-- Opening Marker --

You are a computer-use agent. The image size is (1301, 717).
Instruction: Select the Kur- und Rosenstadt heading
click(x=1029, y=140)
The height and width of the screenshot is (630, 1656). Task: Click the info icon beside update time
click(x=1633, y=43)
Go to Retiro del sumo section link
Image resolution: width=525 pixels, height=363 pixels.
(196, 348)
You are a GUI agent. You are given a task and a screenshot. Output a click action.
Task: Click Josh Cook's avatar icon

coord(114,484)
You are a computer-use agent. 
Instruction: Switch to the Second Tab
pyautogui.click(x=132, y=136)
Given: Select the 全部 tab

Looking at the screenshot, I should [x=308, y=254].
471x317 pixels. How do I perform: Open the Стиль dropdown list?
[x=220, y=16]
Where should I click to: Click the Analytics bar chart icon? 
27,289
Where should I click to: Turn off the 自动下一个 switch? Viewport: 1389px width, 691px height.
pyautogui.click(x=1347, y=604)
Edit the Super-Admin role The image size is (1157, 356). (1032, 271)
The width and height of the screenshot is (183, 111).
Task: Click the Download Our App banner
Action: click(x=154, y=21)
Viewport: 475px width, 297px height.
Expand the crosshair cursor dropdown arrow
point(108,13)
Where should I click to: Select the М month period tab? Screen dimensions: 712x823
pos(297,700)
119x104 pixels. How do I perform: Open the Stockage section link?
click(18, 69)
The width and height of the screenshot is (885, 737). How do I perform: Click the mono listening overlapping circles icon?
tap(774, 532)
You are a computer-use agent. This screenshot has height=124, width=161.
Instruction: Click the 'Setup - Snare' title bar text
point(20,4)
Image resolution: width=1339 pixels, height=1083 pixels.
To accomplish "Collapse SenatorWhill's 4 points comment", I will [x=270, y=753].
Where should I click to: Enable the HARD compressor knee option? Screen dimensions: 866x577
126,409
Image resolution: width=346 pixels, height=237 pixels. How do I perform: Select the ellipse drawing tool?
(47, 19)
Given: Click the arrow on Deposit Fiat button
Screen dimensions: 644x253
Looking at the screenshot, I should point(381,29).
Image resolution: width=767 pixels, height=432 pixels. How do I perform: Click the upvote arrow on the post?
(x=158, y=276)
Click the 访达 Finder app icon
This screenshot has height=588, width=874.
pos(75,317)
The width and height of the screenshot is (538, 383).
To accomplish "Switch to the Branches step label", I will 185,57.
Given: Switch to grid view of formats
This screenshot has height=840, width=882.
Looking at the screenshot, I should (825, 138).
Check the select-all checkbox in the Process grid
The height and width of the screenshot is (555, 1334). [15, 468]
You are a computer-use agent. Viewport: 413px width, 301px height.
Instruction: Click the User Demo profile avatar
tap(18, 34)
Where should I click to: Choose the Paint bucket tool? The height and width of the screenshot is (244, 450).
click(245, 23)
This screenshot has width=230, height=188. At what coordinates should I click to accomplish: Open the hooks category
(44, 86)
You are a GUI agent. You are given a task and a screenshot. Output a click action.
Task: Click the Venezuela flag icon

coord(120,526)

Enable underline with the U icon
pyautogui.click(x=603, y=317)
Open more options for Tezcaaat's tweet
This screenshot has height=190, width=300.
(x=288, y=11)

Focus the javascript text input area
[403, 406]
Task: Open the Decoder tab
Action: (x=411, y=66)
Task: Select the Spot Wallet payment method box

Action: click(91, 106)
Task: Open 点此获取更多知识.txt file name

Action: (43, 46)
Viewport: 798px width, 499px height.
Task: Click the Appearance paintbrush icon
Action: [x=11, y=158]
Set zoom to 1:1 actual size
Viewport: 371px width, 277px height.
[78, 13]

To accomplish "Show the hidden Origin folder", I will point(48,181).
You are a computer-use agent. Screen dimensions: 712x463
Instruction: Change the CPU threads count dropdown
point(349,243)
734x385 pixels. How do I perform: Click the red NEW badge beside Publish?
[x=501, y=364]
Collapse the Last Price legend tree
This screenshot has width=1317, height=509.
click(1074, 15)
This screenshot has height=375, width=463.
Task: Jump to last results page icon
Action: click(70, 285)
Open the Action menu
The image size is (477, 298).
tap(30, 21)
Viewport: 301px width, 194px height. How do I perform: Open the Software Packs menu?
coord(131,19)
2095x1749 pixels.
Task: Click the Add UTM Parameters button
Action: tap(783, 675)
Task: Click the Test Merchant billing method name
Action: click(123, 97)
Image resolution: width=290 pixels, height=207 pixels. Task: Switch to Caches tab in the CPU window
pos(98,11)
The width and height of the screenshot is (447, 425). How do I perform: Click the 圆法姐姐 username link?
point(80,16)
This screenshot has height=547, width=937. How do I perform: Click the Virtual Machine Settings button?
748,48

-- Closing Marker --

§ Exercise aim
An exact, complete copy of the data is the only acceptable answer.

§ Task solution
You are a computer-use agent. The image size is (1301, 717).
Instruction: Select the Kur- und Rosenstadt heading
click(x=1029, y=140)
The height and width of the screenshot is (630, 1656). Task: Click the info icon beside update time
click(x=1633, y=43)
Go to Retiro del sumo section link
Image resolution: width=525 pixels, height=363 pixels.
(196, 348)
You are a GUI agent. You are given a task and a screenshot. Output a click action.
Task: Click Josh Cook's avatar icon

coord(114,484)
You are a computer-use agent. 
Instruction: Switch to the Second Tab
pyautogui.click(x=132, y=136)
Given: Select the 全部 tab

Looking at the screenshot, I should [x=308, y=254].
471x317 pixels. How do I perform: Open the Стиль dropdown list?
[x=220, y=16]
Where should I click to: Click the Analytics bar chart icon? 
27,289
Where should I click to: Turn off the 自动下一个 switch? Viewport: 1389px width, 691px height.
pyautogui.click(x=1347, y=604)
Edit the Super-Admin role The image size is (1157, 356). (1032, 271)
The width and height of the screenshot is (183, 111).
Task: Click the Download Our App banner
Action: click(x=154, y=21)
Viewport: 475px width, 297px height.
Expand the crosshair cursor dropdown arrow
point(108,13)
Where should I click to: Select the М month period tab? Screen dimensions: 712x823
pos(297,700)
119x104 pixels. How do I perform: Open the Stockage section link?
click(18, 69)
The width and height of the screenshot is (885, 737). How do I perform: Click the mono listening overlapping circles icon?
tap(774, 532)
You are a computer-use agent. This screenshot has height=124, width=161.
Instruction: Click the 'Setup - Snare' title bar text
point(20,4)
Image resolution: width=1339 pixels, height=1083 pixels.
To accomplish "Collapse SenatorWhill's 4 points comment", I will [x=270, y=753].
Where should I click to: Enable the HARD compressor knee option? Screen dimensions: 866x577
126,409
Image resolution: width=346 pixels, height=237 pixels. How do I perform: Select the ellipse drawing tool?
(47, 19)
Given: Click the arrow on Deposit Fiat button
Screen dimensions: 644x253
Looking at the screenshot, I should point(381,29).
Image resolution: width=767 pixels, height=432 pixels. How do I perform: Click the upvote arrow on the post?
(x=158, y=276)
Click the 访达 Finder app icon
This screenshot has height=588, width=874.
pos(75,317)
The width and height of the screenshot is (538, 383).
To accomplish "Switch to the Branches step label", I will 185,57.
Given: Switch to grid view of formats
This screenshot has height=840, width=882.
Looking at the screenshot, I should (825, 138).
Check the select-all checkbox in the Process grid
The height and width of the screenshot is (555, 1334). [15, 468]
You are a computer-use agent. Viewport: 413px width, 301px height.
Instruction: Click the User Demo profile avatar
tap(18, 34)
Where should I click to: Choose the Paint bucket tool? The height and width of the screenshot is (244, 450).
click(245, 23)
This screenshot has width=230, height=188. At what coordinates should I click to accomplish: Open the hooks category
(44, 86)
You are a GUI agent. You are given a task and a screenshot. Output a click action.
Task: Click the Venezuela flag icon

coord(120,526)

Enable underline with the U icon
pyautogui.click(x=603, y=317)
Open more options for Tezcaaat's tweet
This screenshot has height=190, width=300.
(x=288, y=11)

Focus the javascript text input area
[403, 406]
Task: Open the Decoder tab
Action: (x=411, y=66)
Task: Select the Spot Wallet payment method box

Action: click(91, 106)
Task: Open 点此获取更多知识.txt file name

Action: (43, 46)
Viewport: 798px width, 499px height.
Task: Click the Appearance paintbrush icon
Action: [x=11, y=158]
Set zoom to 1:1 actual size
Viewport: 371px width, 277px height.
[78, 13]

To accomplish "Show the hidden Origin folder", I will point(48,181).
You are a computer-use agent. Screen dimensions: 712x463
Instruction: Change the CPU threads count dropdown
point(349,243)
734x385 pixels. How do I perform: Click the red NEW badge beside Publish?
[x=501, y=364]
Collapse the Last Price legend tree
This screenshot has width=1317, height=509.
click(1074, 15)
This screenshot has height=375, width=463.
Task: Jump to last results page icon
Action: click(70, 285)
Open the Action menu
The image size is (477, 298).
tap(30, 21)
Viewport: 301px width, 194px height. How do I perform: Open the Software Packs menu?
coord(131,19)
2095x1749 pixels.
Task: Click the Add UTM Parameters button
Action: tap(783, 675)
Task: Click the Test Merchant billing method name
Action: click(123, 97)
Image resolution: width=290 pixels, height=207 pixels. Task: Switch to Caches tab in the CPU window
pos(98,11)
The width and height of the screenshot is (447, 425). How do I perform: Click the 圆法姐姐 username link?
point(80,16)
This screenshot has height=547, width=937. How do I perform: Click the Virtual Machine Settings button?
748,48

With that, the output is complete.